Which it really isn't. But then, while watching a pair of Wheeler and Woolsey oldies the other day on Turner, I was struck with the notion that it really is a subjective thing. While I enjoy watching Bert Wheeler and Robert Woolsey (and, naturally, the third member of the team, the winsome Dorothy Lee) in their series of low-budget 30s gagfests -- and consider a couple of their films, especially Diplomaniacs, to be highly underrated -- at best, W&W's stuff is not just miles below the anarchic genius that the Marxes bestowed upon us in their first, let's say, seven films (in itself, that type of quality run is already pretty remarkable for a comedy team, especially in such a short period), but not even as funny as the boys in this film and the ones that followed.
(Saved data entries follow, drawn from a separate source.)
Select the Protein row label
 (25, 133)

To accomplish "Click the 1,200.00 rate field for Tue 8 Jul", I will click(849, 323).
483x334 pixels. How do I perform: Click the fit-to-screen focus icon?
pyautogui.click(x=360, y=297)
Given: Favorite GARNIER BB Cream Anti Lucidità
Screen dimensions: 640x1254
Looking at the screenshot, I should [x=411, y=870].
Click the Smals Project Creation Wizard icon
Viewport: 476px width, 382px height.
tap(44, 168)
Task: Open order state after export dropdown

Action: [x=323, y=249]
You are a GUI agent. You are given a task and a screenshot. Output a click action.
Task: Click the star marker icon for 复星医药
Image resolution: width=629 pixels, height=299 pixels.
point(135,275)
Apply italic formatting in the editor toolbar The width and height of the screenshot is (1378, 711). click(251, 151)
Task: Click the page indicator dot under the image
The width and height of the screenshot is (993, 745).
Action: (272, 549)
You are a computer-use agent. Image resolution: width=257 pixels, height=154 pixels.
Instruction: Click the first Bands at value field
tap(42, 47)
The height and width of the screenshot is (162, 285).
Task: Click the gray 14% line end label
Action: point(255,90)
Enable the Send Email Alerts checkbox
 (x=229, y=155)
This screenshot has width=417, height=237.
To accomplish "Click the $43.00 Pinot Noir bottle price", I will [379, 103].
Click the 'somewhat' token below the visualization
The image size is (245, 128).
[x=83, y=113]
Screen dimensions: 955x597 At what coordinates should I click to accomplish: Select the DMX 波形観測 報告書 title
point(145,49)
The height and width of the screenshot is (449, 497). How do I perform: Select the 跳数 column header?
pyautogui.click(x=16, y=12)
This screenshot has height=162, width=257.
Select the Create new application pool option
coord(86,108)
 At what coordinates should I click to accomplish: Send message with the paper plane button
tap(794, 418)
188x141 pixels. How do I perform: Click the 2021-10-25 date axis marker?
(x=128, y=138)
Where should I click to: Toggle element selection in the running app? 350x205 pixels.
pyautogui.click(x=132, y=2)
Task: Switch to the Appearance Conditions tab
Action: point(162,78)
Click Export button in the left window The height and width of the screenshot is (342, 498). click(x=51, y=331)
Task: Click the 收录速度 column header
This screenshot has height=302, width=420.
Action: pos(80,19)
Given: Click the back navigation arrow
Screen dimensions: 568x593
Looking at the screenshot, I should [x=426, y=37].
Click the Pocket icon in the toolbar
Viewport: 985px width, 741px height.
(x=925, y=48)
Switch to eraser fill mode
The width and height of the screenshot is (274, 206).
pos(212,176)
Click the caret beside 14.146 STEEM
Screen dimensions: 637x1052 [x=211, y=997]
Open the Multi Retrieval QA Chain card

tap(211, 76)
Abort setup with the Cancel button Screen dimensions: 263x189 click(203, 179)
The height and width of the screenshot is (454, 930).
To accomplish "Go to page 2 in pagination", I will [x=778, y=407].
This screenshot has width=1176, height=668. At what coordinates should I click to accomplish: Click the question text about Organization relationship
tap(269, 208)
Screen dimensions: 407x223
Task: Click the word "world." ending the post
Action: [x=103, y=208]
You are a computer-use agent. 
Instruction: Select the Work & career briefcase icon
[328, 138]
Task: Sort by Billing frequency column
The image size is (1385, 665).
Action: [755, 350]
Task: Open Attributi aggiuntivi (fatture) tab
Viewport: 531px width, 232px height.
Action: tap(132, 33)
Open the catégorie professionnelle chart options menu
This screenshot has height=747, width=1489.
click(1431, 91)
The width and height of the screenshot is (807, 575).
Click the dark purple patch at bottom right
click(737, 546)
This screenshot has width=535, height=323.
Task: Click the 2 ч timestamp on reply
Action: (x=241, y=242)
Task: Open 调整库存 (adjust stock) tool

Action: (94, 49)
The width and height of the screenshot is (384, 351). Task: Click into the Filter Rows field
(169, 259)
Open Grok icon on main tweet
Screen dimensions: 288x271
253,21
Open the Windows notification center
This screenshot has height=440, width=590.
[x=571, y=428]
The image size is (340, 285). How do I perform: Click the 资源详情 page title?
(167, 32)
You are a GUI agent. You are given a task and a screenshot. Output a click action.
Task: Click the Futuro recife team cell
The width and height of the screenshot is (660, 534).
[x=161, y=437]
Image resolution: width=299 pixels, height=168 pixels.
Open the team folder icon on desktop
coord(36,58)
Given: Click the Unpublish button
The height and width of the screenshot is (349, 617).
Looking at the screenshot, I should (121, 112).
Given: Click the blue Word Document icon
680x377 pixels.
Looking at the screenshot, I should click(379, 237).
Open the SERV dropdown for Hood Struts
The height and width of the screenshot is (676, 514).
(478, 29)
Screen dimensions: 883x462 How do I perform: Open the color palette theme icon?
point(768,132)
My problem with the later Marx films isn't really the films -- though they are lesser in overall talent and quality, especially the writing -- it's the fact that they followed sheer comic perfection. The Marxes are still the Marxes, and even if no one after Thalberg knew what to do with them, the kids were still alright. And still better than most of what the world had to offer, even in a lessened arena like At the Circus.